Watchmen Episode 1.03 Review: “She Was Killed by Space Junk”

The most powerful thing about a story is that it gives us the ability to see ourselves as different versions of who we are in reality, who we want to be, and who we ought to be. Sometimes we’re the young girl who throws a brick into the air. Sometimes we’re the hero who has never killed a person in their pursuit of justice. Sometimes we’re the hero who has casually killed three million people because the grand justice of the world demanded it, a monster. Sometimes we’re the superhero who already knows that he is in hell. Sometimes we are God. It’s a matter of self-awareness, desire, and perspective.

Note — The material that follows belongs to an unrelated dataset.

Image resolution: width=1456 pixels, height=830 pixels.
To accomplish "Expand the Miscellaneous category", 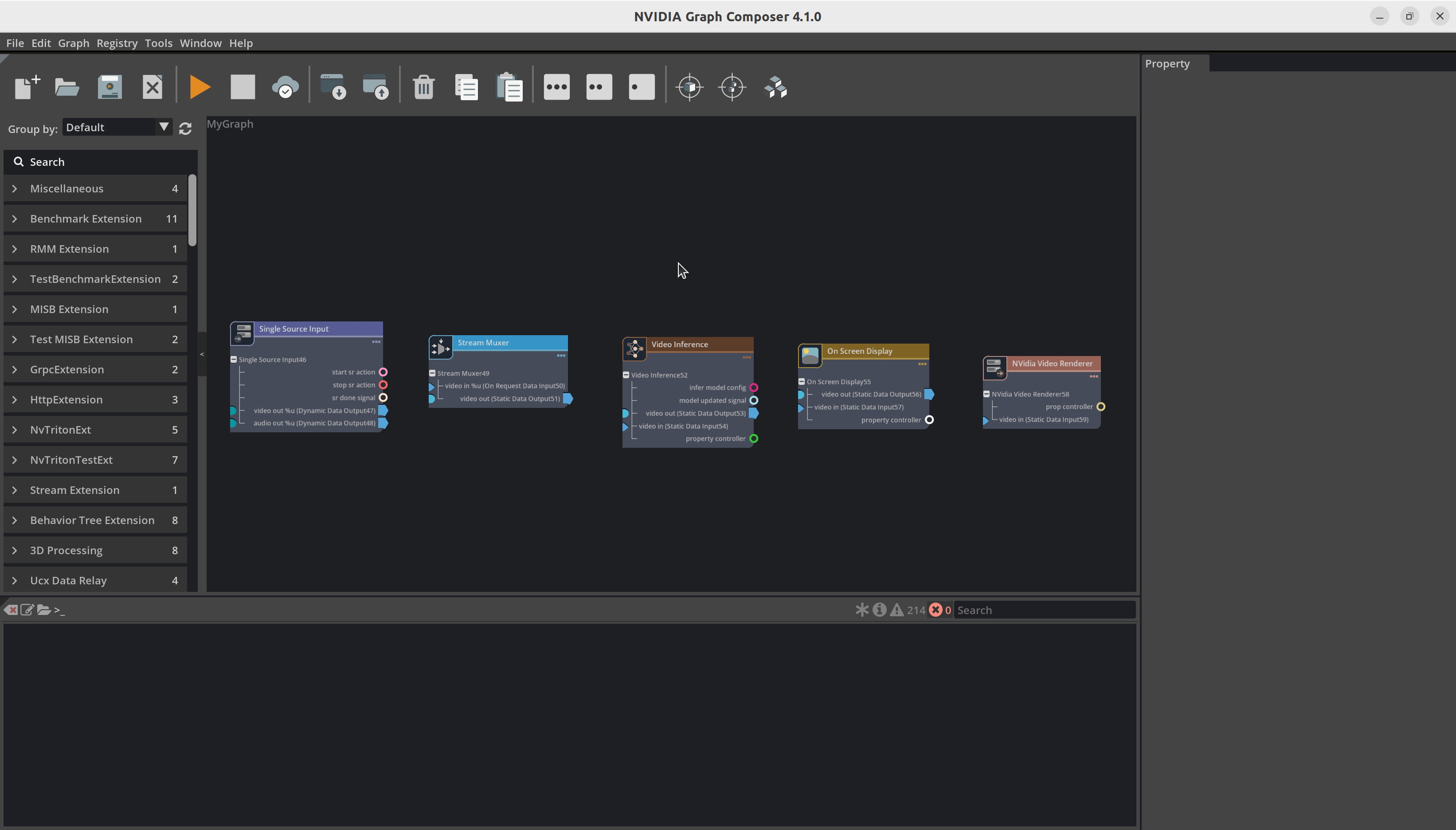I will click(14, 188).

The third episode of Watchmen is centered around the introduction of Special Agent Laurie Blake, brought to crackling life by the wonderful Jean Smart. She has a special history of her own, from the consequences of her parentage to her former relationship with Dr. Manhattan, layers of at least the latter spill out bit by bit over the course of a long, thematic joke that forms the episode’s structure. As she finds herself throughout the episode, a part of her sees her for that young girl who threw the brick up into the air, a master in some sense of just seeing what happens, leaving the reverence of structure to older men obsessed with it. At the end of the episode she finds herself in the position of God, almost dying because she couldn’t see Angela’s car dropping from the heavens. Unlike the God in her story, however, she survives the brick, laughing manically.

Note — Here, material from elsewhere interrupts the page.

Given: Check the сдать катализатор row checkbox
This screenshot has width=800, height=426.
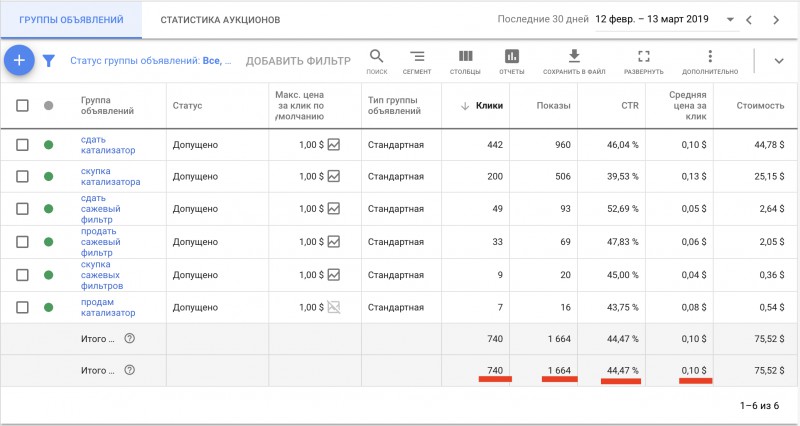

Watchmen Ozymandias (Jeremy Irons)

Ozymandias (Jeremy Irons), a man for whom Laurie has the utmost disregard, clearly sees himself in the position of God. In Laurie’s joke, he’s the monster and indeed he conducts himself with the casual cruelty that would earn him such a moniker. But Ozymandias seems to lack that self-awareness and if he has ever realized it at all, he has hid it underneath the air of someone who believes in the utmost version of himself in spite of all evidence pointing otherwise. There is a battle between his singular vision in battling the as of yet mysterious opponent guarding the game and the grand plans he is inevitably building. Are they connected?

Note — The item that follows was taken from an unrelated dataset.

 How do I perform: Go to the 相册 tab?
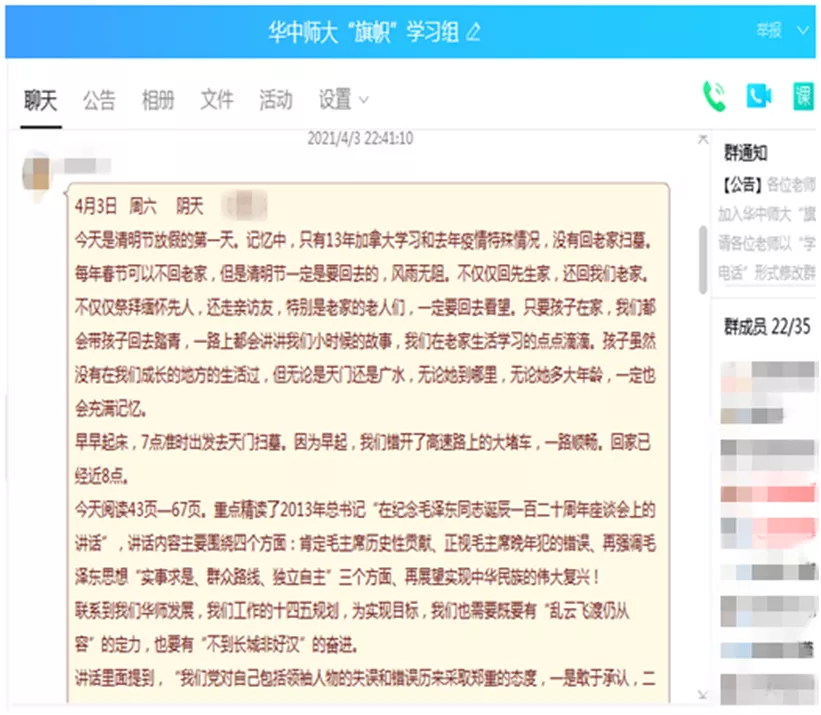coord(158,100)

Laurie’s question of how one can tell the difference between a masked cop and a vigilante is slightly on the nose, but it’s a question that is going to inherently tug at the center of this series. It is difficult to see heroism be so closely tied to the police force when the reality that is so closely mirrored to our has a plethora of stories suggesting something else entirely. Little hints are being dropped, through the visuals and with Judd’s (Don Johnson) skeleton in the closet, that the heroism is far more cracked than the series at this juncture would like us to believe. As I said above, in many ways, it’s a matter of perspective.

Ticking Points:

+ The music. The first album covering the score drops November 4th!

+ Laurie gets a giant blue dildo and sleeps with a twink. It’s what she deserves!

+ I would love to know more about Laurie’s father. Are him and Judd connected through the same skeletons in their respective closets?